Enfin, à l’époque de la première croisade, Rabbénu Gershom (dit le luminaire de l’exil ; mé’or ha-gola) interdit de divorcer sans le consentement de l’épouse. Pas de répudiation pure et simple. Et il introduisit la monogamie.

La plupart des rabbins, et notamment rabbi Abraham ben David (XIIIe-XIVe siècle), ont toujours insisté sur la nécessité pour l’homme de satisfaire les demandes sexuelles de son épouse… Kiddushin 33b : les Sages du Talmud ont énuméré une série d’obligations religieuses positives (le séjour dans la sukka, la fête des cabanes), , le lulav (la branche de palmier), le port des franges rituelles, l’audition du shofar (sonnerie de la corne de bélier) et le port des phylactères) dont les femmes sont dispensées.

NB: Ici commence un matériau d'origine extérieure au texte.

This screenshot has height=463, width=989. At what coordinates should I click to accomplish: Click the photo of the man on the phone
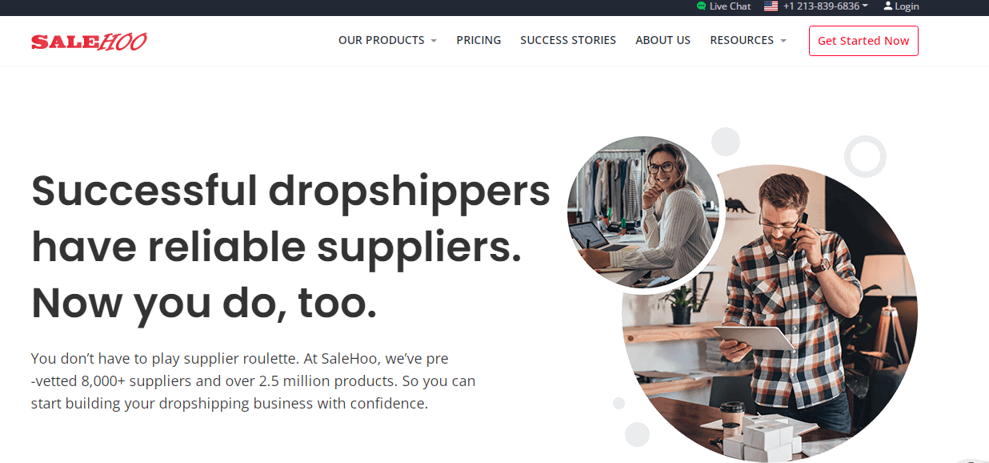pos(770,314)
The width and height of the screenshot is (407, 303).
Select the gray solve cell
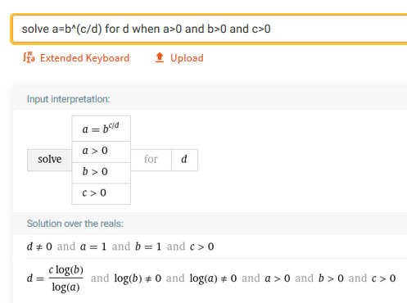coord(49,160)

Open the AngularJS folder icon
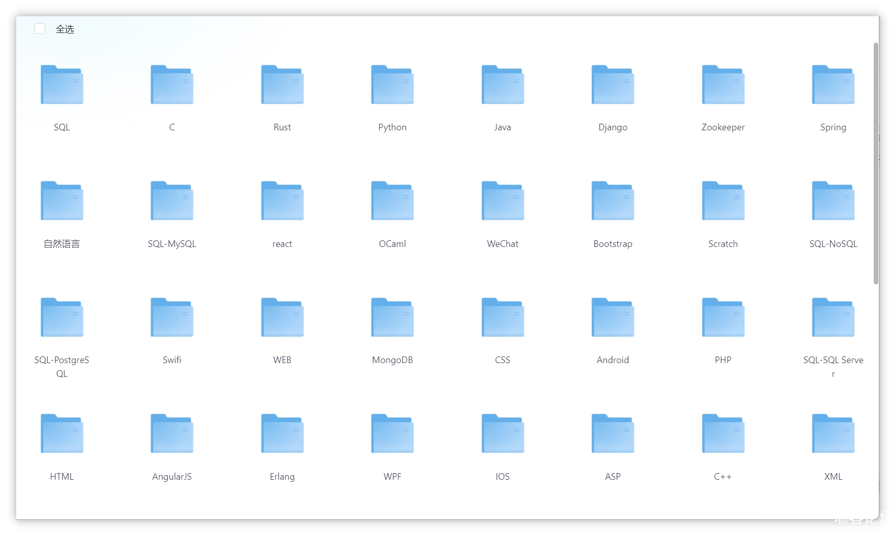click(172, 434)
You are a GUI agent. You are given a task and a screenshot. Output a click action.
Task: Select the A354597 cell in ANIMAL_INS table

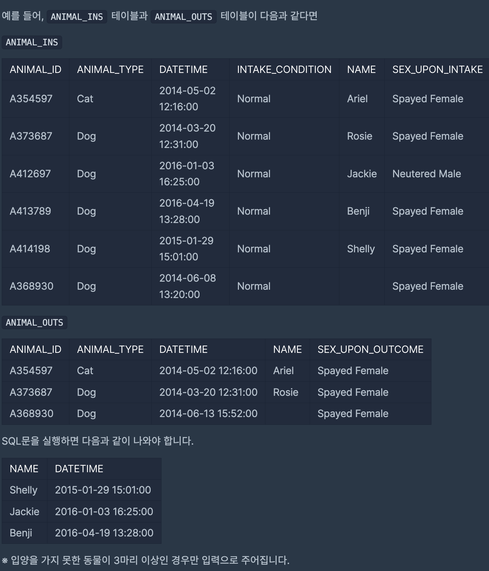coord(36,99)
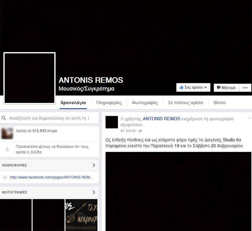Click the speech bubble Μήνυμα button
252x231 pixels.
tap(226, 88)
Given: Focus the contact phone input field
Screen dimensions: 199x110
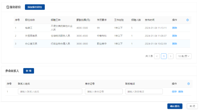Looking at the screenshot, I should (x=144, y=91).
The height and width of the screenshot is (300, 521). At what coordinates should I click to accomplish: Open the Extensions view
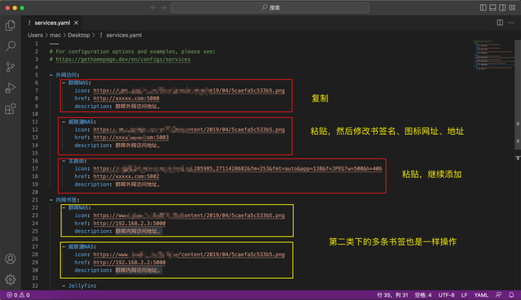[11, 109]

Des commentateurs plus tardifs (e.g. Rabbi David ben Joseph Abudarham (XIVe siècle) ont motivé cette dispense en arguant des servitudes de la femme au foyer : prise entre la nécessité de satisfaire les demandes de l’époux et les injonctions divines, ce sont ces dernières qui cèdent.

On ne pouvait contraindre la femme au respect des règles religieuses à date fixe: la prière quotidienne, le port des tefilines, la résidence dans la soukka.

Mais le même folio talmudique stipule qu’il existe aussi des préceptes non assujettis au temps et dont les femmes sont exemptées : l’étude de la Tora, la procréation et la rédemption du premier-né…

Le fait que la femme soit dispensée de certains commandements qui ne sont pas à date fixe permet de penser que les hommes l’ont graduellement exclue de l’espace religieux public : l’étude de la Tora, la lecture du Pentateuque et la récitation des prières…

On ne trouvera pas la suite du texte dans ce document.